▸ ASSIGNMENT
Whichever lines of the entries hold the word "Open" should be identified and copied.

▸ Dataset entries
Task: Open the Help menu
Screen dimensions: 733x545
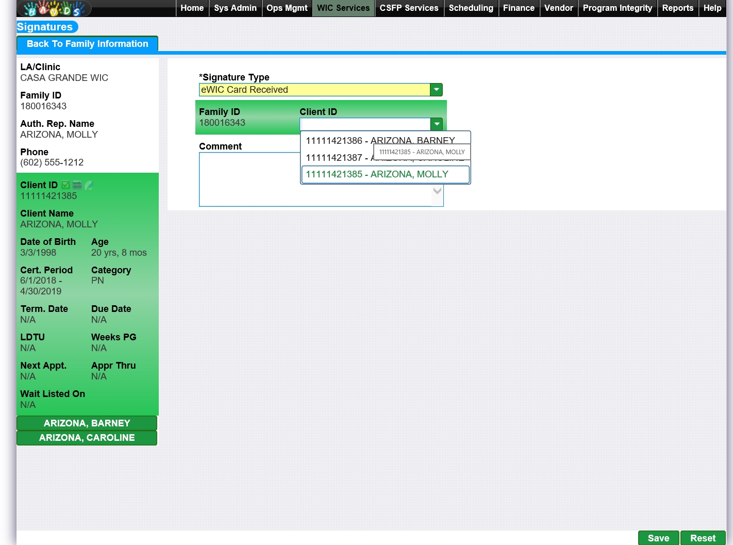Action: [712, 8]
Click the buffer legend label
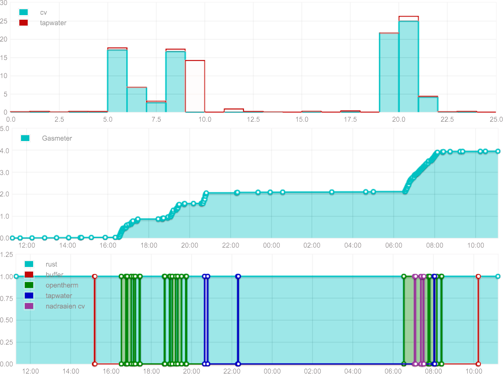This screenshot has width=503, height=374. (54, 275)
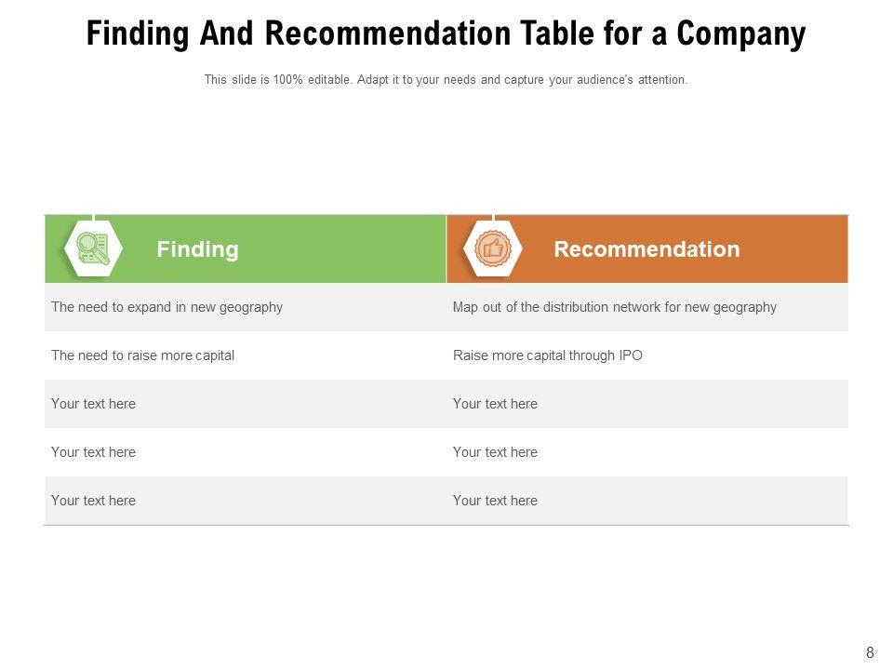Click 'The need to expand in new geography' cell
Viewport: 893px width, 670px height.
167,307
--
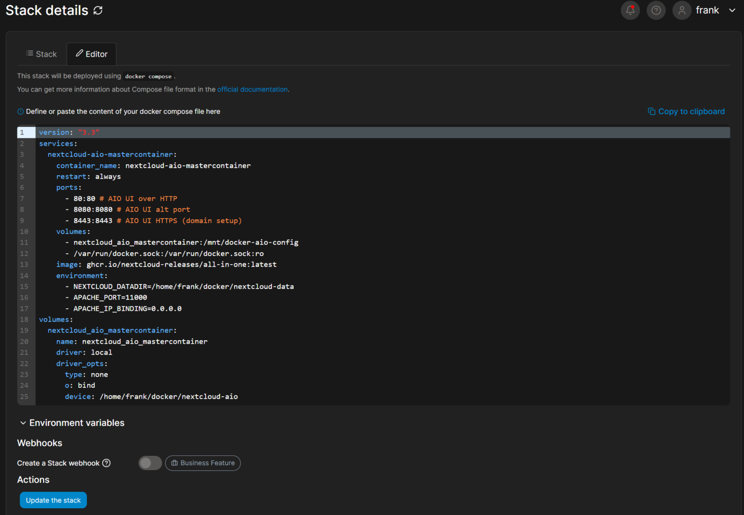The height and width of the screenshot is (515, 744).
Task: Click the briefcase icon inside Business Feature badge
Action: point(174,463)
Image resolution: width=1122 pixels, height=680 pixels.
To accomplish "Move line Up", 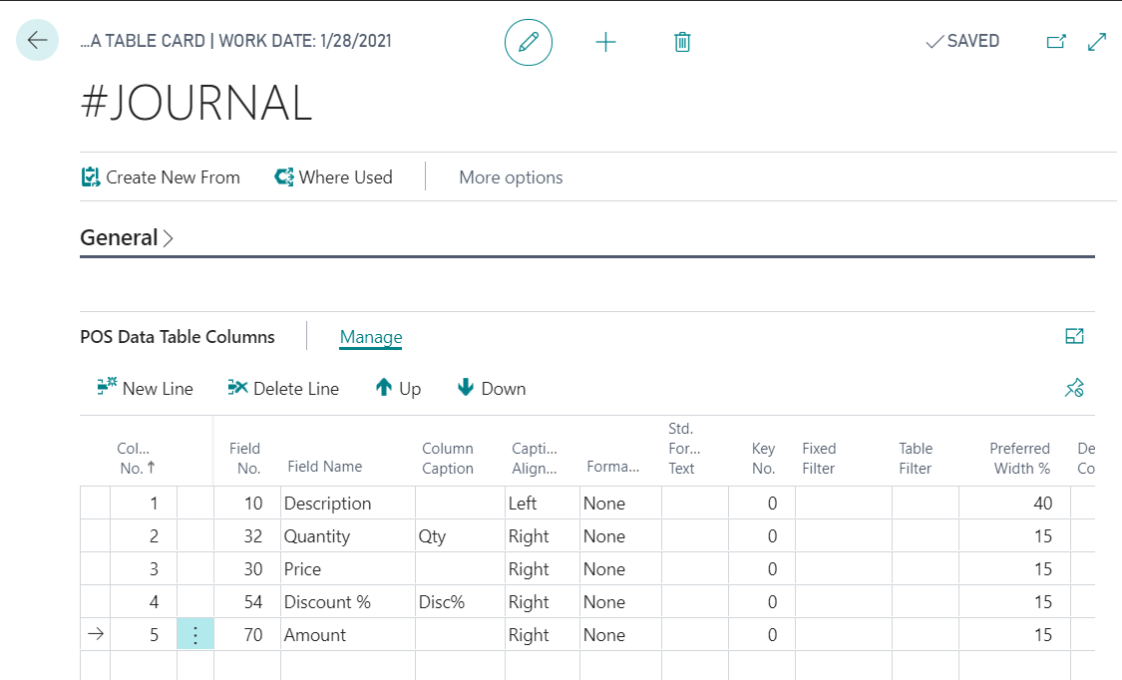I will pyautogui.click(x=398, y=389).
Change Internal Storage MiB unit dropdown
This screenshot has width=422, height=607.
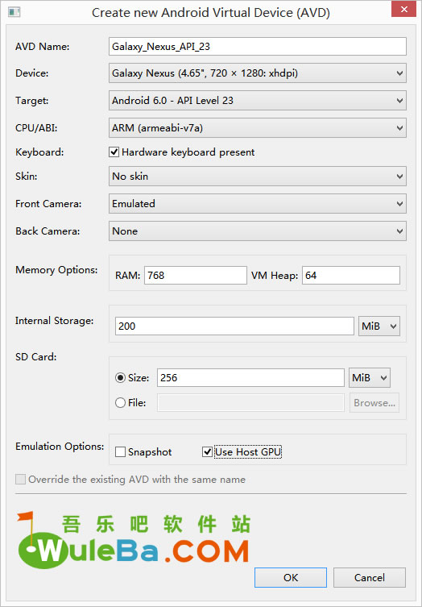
...
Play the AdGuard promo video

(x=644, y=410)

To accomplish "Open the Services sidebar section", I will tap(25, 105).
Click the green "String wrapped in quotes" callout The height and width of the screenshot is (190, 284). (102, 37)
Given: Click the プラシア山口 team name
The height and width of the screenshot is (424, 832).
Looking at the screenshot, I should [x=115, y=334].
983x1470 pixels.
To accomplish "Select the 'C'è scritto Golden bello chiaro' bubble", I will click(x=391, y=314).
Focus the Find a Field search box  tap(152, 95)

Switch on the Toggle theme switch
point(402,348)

▸ WRITTEN RESPONSE
Task: Open the Help menu
To accomplish "Open the Services sidebar section", I will tap(25, 105).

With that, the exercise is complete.